= Frederick Ebenezer Lloyd =

American bishop

Frederick Ebenezer John Lloyd (1859-1933) was an independent Catholic bishop with the American Catholic Church and founder of the Order of Antioch. He was born at Milford Haven, Wales, United Kingdom.

He was ordained as a deacon in the Church of England and served in Canada and the US. He married Joanna Genge and they had two children. After Joanna's death he married Ada Green and they had eight children. After Ada's death he married Philena Peabody. He had an interest in music and politics and from 1912 to 1914 he was a member of the House of Representatives for Chicago.

In 1915, René Vilatte founded the American Catholic Church. He received Lloyd into the church and on 19 December 1915, Lloyd was consecrated as a bishop at Saint David's Chapel on East Thirty-Sixth Street, Chicago. Vilatte was assisted by Bishop Paolo Miraglia-Gulotti. During the consecration the archbishop addressed the congregation and newly consecrated prelate saying:

It needs to prophet to fortell for you and the American Catholic Church a great future in the Province of God. The need for a Church both American and Catholic, and free from paparchy and all foreign denominations, has been felt for many years by Christians of all the denominations. May your zeal and apostolic ministry be crowned with success.

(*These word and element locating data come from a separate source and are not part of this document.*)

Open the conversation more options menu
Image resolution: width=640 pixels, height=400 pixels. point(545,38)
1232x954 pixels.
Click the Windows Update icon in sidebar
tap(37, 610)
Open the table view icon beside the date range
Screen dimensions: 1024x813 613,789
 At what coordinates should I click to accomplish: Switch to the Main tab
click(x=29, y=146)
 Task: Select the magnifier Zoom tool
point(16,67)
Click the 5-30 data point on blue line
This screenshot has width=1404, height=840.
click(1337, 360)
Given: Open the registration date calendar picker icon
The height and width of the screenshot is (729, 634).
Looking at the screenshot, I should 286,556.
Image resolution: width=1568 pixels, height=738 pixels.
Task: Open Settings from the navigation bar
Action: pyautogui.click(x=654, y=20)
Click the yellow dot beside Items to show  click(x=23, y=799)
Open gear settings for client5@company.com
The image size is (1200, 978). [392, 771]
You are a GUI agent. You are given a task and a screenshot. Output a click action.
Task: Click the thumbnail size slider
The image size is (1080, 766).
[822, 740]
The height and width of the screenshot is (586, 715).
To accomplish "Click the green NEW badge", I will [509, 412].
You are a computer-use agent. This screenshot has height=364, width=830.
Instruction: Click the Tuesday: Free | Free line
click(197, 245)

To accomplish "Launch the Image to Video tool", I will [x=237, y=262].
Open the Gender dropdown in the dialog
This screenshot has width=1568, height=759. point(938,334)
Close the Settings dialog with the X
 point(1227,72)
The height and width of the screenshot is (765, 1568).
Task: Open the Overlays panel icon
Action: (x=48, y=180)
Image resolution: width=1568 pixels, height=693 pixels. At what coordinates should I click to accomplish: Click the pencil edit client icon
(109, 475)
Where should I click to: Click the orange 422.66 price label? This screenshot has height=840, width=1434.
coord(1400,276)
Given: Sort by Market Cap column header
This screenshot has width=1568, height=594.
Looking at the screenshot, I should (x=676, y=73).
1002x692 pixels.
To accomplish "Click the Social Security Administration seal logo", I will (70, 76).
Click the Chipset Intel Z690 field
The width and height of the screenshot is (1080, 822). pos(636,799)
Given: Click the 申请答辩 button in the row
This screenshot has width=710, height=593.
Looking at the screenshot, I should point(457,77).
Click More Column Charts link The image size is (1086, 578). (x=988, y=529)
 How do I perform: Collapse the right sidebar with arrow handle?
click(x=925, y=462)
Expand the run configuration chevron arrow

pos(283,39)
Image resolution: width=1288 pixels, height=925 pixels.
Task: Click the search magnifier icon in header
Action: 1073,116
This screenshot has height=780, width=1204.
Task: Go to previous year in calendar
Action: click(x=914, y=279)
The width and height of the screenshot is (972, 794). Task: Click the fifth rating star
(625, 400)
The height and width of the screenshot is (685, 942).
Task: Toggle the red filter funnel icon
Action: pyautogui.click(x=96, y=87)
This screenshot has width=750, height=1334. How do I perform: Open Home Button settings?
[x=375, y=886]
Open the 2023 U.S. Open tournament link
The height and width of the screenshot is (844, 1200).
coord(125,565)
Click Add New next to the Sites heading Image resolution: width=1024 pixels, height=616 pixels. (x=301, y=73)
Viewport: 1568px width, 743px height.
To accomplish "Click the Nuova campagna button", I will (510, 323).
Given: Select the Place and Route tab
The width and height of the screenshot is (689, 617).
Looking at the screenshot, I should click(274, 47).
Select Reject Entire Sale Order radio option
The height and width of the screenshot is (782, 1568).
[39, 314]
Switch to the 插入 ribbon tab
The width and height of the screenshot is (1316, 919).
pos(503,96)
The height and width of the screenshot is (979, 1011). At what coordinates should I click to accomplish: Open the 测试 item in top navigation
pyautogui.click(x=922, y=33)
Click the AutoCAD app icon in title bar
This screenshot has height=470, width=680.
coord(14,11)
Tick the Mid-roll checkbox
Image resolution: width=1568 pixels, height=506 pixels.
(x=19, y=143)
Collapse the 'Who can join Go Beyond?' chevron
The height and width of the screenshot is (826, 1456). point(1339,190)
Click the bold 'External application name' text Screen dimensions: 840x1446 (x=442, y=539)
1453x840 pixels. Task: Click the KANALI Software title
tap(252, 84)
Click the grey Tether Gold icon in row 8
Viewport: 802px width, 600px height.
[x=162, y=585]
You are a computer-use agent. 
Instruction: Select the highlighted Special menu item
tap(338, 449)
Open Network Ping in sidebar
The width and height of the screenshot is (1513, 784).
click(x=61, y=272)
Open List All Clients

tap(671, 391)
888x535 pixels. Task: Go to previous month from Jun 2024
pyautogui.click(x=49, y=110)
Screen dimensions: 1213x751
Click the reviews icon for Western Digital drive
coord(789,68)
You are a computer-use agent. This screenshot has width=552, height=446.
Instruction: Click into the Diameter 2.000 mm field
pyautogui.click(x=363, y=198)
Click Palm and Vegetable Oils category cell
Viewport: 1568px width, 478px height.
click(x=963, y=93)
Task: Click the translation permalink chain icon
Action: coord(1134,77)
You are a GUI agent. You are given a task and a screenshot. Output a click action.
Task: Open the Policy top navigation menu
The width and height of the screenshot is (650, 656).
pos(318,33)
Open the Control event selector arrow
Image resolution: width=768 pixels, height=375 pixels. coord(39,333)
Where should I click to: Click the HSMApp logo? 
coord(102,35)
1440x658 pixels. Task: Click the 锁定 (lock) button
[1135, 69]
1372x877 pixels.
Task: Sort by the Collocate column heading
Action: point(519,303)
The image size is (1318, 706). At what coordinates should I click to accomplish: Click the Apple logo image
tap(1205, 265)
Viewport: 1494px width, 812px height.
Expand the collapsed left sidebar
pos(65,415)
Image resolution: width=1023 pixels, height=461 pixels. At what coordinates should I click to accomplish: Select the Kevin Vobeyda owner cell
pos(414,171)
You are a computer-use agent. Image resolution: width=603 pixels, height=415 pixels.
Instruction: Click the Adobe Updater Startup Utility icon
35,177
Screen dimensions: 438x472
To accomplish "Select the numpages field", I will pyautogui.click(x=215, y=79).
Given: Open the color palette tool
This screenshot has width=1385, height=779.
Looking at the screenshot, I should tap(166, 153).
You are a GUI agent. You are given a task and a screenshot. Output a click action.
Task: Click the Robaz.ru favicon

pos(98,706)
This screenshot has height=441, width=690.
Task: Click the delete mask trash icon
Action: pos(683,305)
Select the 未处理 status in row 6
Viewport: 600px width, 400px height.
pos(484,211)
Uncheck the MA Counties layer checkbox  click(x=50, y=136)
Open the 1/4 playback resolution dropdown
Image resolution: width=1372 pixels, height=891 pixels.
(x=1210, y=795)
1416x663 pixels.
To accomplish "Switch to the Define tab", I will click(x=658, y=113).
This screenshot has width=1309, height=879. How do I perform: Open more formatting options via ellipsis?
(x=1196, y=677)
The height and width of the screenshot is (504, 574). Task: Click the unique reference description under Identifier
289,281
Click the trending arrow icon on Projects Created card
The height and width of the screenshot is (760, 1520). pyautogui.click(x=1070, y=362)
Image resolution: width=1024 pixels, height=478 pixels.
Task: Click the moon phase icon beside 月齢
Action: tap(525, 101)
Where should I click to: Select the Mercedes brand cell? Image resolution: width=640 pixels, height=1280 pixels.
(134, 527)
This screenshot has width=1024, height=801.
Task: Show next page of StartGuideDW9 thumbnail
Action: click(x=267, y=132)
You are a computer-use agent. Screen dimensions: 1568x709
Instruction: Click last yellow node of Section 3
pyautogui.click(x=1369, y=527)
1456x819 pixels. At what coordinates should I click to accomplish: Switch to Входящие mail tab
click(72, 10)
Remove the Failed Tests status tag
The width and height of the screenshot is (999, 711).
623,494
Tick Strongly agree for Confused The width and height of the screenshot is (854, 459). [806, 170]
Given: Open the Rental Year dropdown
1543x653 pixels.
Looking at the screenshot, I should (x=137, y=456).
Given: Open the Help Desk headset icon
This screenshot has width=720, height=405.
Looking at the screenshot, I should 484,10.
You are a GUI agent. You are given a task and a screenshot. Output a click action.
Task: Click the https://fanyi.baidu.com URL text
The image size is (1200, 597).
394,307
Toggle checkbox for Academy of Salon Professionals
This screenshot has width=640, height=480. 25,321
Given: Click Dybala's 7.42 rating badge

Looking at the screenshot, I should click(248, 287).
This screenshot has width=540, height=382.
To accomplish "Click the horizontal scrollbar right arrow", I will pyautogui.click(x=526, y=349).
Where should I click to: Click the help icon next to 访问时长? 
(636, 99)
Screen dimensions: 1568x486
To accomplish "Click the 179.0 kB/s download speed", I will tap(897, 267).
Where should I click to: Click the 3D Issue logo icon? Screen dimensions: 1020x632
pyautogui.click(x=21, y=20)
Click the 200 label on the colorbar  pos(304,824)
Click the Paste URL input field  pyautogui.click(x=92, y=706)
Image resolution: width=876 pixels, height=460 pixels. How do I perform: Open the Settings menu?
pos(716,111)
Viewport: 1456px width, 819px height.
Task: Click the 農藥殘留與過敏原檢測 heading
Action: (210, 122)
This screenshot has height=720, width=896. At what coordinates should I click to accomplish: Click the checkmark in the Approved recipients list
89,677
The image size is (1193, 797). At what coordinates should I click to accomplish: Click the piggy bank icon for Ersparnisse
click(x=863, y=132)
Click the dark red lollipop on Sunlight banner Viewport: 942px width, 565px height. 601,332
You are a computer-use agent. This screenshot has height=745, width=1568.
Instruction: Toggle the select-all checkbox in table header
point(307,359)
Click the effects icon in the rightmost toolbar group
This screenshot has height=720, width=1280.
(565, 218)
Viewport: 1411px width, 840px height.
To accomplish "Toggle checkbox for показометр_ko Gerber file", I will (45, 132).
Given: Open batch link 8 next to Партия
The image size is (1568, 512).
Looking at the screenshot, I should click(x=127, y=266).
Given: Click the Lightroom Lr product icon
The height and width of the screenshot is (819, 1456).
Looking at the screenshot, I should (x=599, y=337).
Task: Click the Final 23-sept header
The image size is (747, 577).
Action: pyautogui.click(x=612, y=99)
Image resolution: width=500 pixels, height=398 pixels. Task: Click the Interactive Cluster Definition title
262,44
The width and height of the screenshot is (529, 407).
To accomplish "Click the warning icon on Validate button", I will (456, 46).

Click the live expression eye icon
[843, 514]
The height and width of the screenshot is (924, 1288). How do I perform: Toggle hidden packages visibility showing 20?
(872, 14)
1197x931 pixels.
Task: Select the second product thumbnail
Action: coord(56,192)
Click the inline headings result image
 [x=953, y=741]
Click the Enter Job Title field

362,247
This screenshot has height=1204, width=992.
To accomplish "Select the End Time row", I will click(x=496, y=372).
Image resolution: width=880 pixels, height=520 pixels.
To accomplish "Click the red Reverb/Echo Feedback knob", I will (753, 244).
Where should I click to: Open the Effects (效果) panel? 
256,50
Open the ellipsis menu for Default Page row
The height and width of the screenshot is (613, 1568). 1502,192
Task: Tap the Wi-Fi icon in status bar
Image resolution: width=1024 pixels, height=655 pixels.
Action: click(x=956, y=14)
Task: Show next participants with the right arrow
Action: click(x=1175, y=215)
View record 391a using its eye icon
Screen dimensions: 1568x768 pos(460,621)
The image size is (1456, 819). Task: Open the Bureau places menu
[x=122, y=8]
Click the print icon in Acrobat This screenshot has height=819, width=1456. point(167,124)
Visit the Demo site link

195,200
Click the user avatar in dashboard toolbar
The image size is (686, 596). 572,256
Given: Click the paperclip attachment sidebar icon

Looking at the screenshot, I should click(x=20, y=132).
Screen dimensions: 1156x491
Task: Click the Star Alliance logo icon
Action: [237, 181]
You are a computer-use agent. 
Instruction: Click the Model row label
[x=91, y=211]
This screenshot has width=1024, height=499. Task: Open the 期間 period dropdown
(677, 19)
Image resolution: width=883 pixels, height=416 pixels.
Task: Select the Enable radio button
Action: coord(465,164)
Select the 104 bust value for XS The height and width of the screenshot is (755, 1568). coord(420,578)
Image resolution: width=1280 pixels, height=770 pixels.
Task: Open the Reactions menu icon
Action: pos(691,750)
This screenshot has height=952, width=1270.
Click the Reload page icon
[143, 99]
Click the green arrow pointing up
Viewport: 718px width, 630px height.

Vilatte officially retired at a synod held in Chicago on 10 April 1920, and named Lloyd as his successor as Primate and Metropolitan of the American Catholic Church (ACC).

Lloyd was president of an intercollegiate university in Kansas, which offered correspondence degrees to clergymen from various denominations. This was financially supported by his wealthy wife.

After a disagreement with the Syrian Orthodox Church, Lloyd set up the Order of Antioch in 1928. The Order of Antioch recognizes the Malankara Orthodox Syrian Church (also known as the Indian Orthodox Church) as its parent body.

On 8 September 1929, he consecrated John Churchill Sibley as Missionary Archbishop and Vicar General of the Order of Antioch in England. When travelling in London, Lloyd and Sibley were given the use of the Armenian Church of St. Sarkis, until 1934.

Lloyd and Sibley extended the university to England. An article in the John Bull magazine focussed on the institute, stating that it dealt in 'bogus Degrees'. The university changed its management and eventually closed soon after Sibley's death.

The spread of the American Catholic Church from 1920 until his death in 1933 was largely due to his initiative.